LONDON (Reuters) - Three “overweight and out of shape” journalists set off on a 200-mile (320-km) cycle ride from Britain to France on Monday to mark the third anniversary of the deaths of two colleagues killed in the Iraq war.
Paul Douglas, a news cameraman, and James Brolan, a freelance sound man, were killed by a bomb in central Baghdad in May 2006 along with an American soldier and an Iraqi translator.
The two were British members of a news crew reporting for the American CBS network.

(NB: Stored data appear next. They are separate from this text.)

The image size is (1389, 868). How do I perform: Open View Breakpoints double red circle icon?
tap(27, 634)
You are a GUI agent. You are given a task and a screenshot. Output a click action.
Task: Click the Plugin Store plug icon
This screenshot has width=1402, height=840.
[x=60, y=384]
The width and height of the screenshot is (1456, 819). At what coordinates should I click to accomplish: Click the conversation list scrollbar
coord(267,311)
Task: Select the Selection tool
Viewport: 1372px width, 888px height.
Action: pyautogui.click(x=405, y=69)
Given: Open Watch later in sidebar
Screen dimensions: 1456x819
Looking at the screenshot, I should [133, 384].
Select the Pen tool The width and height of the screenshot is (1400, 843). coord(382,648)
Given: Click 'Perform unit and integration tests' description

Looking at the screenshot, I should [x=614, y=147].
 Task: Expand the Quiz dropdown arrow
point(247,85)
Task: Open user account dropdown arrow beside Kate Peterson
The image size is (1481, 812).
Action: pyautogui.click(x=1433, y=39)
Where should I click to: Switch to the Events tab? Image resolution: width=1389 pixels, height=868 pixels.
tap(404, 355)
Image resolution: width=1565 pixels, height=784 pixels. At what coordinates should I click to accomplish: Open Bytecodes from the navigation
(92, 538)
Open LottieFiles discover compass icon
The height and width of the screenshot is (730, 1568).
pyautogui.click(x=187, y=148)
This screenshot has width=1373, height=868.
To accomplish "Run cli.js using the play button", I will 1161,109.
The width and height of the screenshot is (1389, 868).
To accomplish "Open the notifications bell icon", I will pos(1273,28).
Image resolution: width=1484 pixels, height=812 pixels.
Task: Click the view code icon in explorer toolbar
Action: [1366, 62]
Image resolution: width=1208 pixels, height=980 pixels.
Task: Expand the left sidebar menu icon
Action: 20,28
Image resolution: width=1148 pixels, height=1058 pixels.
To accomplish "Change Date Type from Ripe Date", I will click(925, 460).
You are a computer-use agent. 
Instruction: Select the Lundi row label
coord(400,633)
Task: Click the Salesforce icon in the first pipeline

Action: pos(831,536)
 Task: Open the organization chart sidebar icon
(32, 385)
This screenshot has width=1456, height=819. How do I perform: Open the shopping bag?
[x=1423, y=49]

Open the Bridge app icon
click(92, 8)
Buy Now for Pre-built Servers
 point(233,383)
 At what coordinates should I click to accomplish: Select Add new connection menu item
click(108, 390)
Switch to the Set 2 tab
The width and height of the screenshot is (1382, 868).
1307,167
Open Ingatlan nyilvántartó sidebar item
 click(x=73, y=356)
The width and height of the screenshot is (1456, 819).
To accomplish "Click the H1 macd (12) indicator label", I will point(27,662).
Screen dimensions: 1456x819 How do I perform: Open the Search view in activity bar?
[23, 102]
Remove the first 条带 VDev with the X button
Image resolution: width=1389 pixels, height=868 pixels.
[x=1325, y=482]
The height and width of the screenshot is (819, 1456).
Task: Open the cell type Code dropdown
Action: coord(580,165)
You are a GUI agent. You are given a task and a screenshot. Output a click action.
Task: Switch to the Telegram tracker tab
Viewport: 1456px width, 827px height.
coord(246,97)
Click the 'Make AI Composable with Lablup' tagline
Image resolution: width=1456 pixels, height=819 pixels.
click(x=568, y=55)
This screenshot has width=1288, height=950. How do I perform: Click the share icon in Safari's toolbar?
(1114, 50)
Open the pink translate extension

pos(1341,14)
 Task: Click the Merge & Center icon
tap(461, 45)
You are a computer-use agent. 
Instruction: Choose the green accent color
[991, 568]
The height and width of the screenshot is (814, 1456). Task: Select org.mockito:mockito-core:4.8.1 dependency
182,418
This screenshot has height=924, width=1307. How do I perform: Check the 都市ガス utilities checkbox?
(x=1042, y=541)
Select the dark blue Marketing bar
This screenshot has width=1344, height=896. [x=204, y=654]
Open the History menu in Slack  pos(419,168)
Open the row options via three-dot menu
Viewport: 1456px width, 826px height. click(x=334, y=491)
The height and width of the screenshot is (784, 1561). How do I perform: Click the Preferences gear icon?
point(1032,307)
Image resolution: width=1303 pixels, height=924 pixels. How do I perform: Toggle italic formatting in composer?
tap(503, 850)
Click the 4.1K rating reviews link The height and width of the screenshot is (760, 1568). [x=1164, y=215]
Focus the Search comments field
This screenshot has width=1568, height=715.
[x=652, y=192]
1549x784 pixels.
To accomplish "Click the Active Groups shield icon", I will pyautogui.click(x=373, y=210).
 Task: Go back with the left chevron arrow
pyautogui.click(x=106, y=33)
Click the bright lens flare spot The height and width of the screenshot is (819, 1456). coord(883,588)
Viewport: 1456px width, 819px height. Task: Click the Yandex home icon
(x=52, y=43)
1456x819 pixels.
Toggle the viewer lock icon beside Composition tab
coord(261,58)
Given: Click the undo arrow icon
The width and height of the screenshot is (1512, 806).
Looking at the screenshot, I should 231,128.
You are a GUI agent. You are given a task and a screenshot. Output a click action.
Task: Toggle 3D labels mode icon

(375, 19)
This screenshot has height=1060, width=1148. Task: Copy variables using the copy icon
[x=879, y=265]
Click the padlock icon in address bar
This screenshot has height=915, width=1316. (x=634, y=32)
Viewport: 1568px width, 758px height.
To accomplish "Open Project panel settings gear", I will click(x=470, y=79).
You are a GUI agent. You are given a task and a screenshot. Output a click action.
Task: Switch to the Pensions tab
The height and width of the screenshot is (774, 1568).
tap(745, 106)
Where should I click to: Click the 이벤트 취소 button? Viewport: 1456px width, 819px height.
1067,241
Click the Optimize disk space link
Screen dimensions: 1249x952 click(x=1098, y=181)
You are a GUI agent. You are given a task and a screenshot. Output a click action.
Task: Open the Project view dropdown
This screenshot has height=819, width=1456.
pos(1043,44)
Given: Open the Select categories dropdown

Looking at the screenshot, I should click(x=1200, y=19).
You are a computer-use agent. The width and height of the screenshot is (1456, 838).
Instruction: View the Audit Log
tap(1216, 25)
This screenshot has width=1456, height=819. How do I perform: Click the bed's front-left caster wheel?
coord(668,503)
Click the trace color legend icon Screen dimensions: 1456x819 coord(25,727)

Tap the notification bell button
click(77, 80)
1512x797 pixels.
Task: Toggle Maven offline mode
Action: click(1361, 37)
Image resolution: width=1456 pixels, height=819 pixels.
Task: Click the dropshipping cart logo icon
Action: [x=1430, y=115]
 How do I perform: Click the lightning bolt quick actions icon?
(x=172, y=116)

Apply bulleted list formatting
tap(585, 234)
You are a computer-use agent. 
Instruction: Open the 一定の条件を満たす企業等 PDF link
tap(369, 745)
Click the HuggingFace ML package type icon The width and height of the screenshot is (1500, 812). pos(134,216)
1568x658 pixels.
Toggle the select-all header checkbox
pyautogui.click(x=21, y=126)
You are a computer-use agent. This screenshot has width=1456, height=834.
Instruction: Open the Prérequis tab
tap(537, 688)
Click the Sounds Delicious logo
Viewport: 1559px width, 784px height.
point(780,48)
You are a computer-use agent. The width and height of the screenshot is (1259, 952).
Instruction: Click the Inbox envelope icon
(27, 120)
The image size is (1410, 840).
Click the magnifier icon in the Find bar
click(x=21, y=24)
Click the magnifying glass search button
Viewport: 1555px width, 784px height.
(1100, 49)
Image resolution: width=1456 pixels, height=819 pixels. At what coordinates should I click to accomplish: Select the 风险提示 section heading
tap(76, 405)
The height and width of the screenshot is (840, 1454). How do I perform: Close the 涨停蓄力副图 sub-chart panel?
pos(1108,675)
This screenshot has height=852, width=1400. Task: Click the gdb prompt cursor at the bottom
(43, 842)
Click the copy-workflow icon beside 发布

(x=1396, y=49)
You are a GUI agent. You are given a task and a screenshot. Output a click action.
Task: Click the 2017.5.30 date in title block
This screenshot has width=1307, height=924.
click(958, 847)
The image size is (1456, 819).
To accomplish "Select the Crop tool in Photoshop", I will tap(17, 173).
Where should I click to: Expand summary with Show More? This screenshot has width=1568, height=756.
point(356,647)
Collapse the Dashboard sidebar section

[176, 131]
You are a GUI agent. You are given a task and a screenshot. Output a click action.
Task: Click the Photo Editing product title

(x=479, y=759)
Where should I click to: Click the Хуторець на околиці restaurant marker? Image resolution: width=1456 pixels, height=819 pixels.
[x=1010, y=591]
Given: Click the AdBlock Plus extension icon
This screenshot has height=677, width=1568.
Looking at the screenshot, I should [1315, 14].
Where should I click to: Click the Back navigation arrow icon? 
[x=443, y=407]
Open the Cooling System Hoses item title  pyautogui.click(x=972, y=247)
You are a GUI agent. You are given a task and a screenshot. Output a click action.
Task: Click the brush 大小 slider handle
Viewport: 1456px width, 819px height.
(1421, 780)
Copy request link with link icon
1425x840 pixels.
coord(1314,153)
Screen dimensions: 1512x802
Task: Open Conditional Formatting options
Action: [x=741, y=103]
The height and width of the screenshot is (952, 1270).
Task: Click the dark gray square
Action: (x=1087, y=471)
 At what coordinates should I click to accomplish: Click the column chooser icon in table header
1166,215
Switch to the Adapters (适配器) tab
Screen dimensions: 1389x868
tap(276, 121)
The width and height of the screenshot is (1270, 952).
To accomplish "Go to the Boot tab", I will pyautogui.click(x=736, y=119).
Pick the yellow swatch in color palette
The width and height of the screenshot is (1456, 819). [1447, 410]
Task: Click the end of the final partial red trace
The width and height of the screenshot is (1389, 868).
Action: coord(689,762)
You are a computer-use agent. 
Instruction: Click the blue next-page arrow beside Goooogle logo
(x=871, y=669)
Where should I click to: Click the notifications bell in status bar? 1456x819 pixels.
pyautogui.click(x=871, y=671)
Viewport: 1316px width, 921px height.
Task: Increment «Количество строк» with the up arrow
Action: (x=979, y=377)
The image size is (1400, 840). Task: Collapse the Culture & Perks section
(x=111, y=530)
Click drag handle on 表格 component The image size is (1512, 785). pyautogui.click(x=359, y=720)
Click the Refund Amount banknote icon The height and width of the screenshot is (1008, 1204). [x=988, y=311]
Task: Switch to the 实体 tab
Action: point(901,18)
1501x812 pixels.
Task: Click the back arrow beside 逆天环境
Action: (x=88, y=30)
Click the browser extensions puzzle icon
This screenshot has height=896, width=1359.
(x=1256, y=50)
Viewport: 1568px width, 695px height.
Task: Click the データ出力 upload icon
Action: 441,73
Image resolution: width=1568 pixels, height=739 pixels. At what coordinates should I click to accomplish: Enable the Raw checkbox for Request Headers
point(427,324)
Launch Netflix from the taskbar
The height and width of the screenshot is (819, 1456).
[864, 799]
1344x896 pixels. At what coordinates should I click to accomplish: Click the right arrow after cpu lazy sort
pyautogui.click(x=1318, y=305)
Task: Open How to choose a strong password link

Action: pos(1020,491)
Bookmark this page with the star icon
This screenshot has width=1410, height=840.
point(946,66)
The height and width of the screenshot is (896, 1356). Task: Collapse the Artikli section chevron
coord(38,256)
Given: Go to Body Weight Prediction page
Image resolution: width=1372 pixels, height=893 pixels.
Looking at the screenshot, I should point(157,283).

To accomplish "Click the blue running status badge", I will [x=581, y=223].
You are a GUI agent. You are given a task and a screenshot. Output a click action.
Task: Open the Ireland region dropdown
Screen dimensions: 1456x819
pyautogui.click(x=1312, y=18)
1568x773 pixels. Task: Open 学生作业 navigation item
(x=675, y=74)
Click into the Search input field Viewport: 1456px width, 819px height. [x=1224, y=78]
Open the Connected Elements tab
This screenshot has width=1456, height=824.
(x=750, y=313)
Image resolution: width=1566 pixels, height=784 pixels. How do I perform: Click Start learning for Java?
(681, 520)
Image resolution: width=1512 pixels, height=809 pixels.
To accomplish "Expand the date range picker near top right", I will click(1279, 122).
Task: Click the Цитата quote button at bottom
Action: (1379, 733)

CBS colleagues Andy Clarke, Mark Ludlow and Andy Stevenson plan to cycle to a memorial for fallen journalists in Bayeux, France, which was erected by the Reporters Without Borders charity which campaigns to protect journalists across the world.
Their memorial ride has already raised more than 18,000 pounds ($28,000) (here) and all money raised will be split between RSF and the Rory Peck Trust, a British charity which works to protect freelance reporters.
“These organizations look after all those journalists who leave their families every day and put their lives on the line so that we can sit around the breakfast table and read about it,” Stevenson told Reuters.
According to Reporters Without Borders, 20 journalists have been killed so far this year, including two in Iraq, four in Pakistan and two in Gaza. A total of 60 journalists were killed in 2008, including 15 in Iraq.
Despite describing themselves as “overweight and out of shape” the three men said they had been training for four months and hoped to complete the 200 mile journey within five days.
They aim to arrive at the Bayeux memorial on May 29., three years to the day after Douglas and Brolan were killed.